An optical encryption technique developed by researchers at the Foundation for Research and Technology Hellas (FORTH) and the University of Crete in Greece is claimed to provide an exceptionally high level of security.
According to Optica, the system decodes the complex spatial information in the scrambled images by retrieving intricately jumbled information from a hologram using trained neural networks.
“From rapidly evolving digital currencies to governance, healthcare, communications and social networks, the demand for robust protection systems to combat digital fraud continues to grow," stated project leader Stelios Tzortzakis.
"Our new system achieves an exceptional level of encryption by utilizing a neural network to generate the decryption key, which can only be created by the owner of the encryption system.”
Optical encryption secures data at the network's optical transport level, avoiding slowing down the overall system with additional hardware at the non-optical levels.
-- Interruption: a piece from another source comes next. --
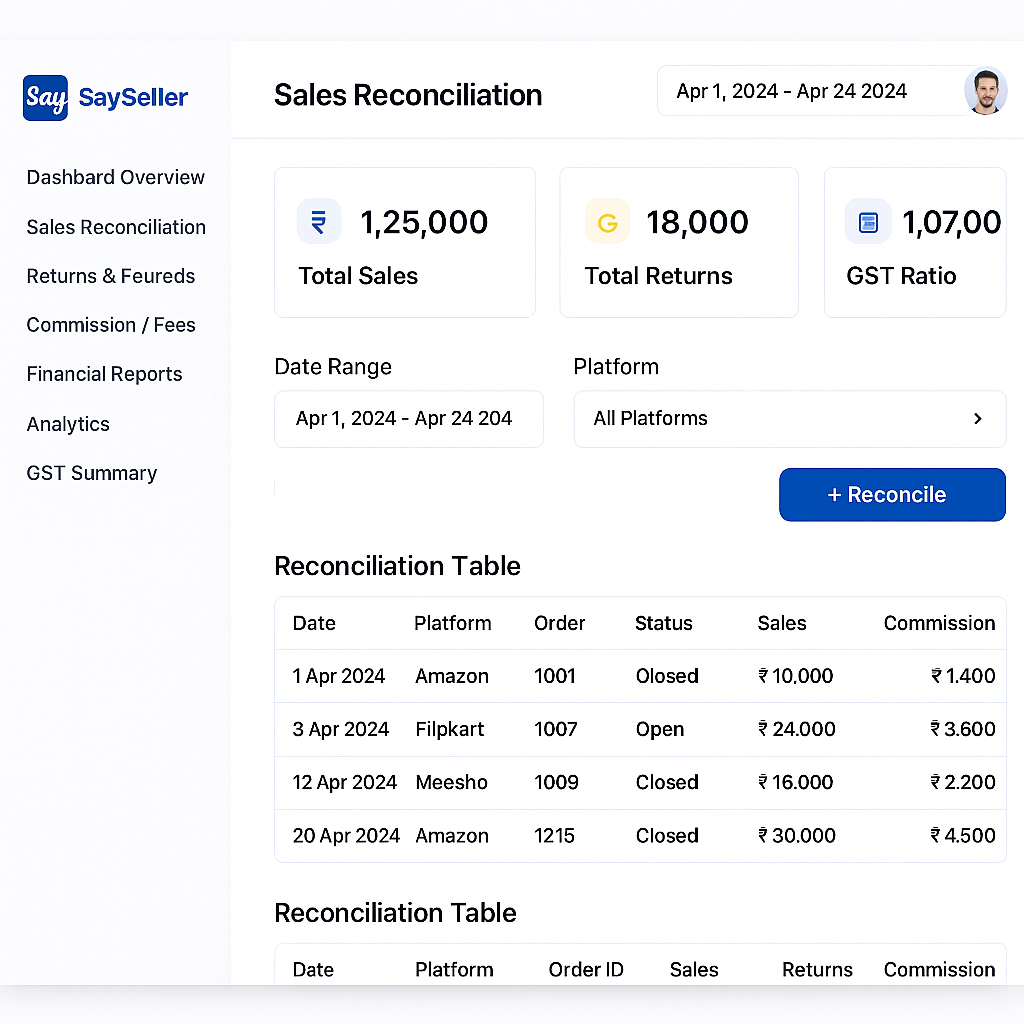Navigate to the Analytics section
Image resolution: width=1024 pixels, height=1024 pixels.
coord(67,424)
This strategy may make it easier to establish authentication procedures at both ends of the transfer to verify data integrity.
The researchers investigated whether ultrashort laser filaments travelling in a highly nonlinear and turbulent medium might transfer optical information, such as a target's shape, that had been encoded in holograms of those shapes. The researchers claim that this renders the original data totally scrambled and unretrievable by any physical modelling or experimental method.
Data scrambled by passage via ethanol liquid
A femtosecond laser was used in the experimental setup to pass through a prepared hologram and into a cuvette that contained liquid ethanol. A CCD sensor recorded the optical data, which appeared as a highly scrambled and disorganised image due to laser filamentation and thermally generated turbulence in the liquid.
"The challenge was figuring out how to decrypt the information," said Tzortzakis. “We came up with the idea of training neural networks to recognize the incredibly fine details of the scrambled light patterns. By creating billions of complex connections, or synapses, within the neural networks, we were able to reconstruct the original light beam shapes.”
In trials, the method was used to encrypt and decrypt thousands of handwritten digits and reference forms. After optimising the experimental approach and training the neural network, the encoded images were properly retrieved 90 to 95 percent of the time, with additional improvements potential with more thorough neural network training.
The team is now working on ways to use a less expensive and bulkier laser system, as a necessary step towards commercialising the approach for a variety of potential industrial encryption uses.
“Our study provides a strong foundation for many applications, especially cryptography and secure wireless optical communication, paving the way for next-generation telecommunication technologies," concluded Tzortzakis.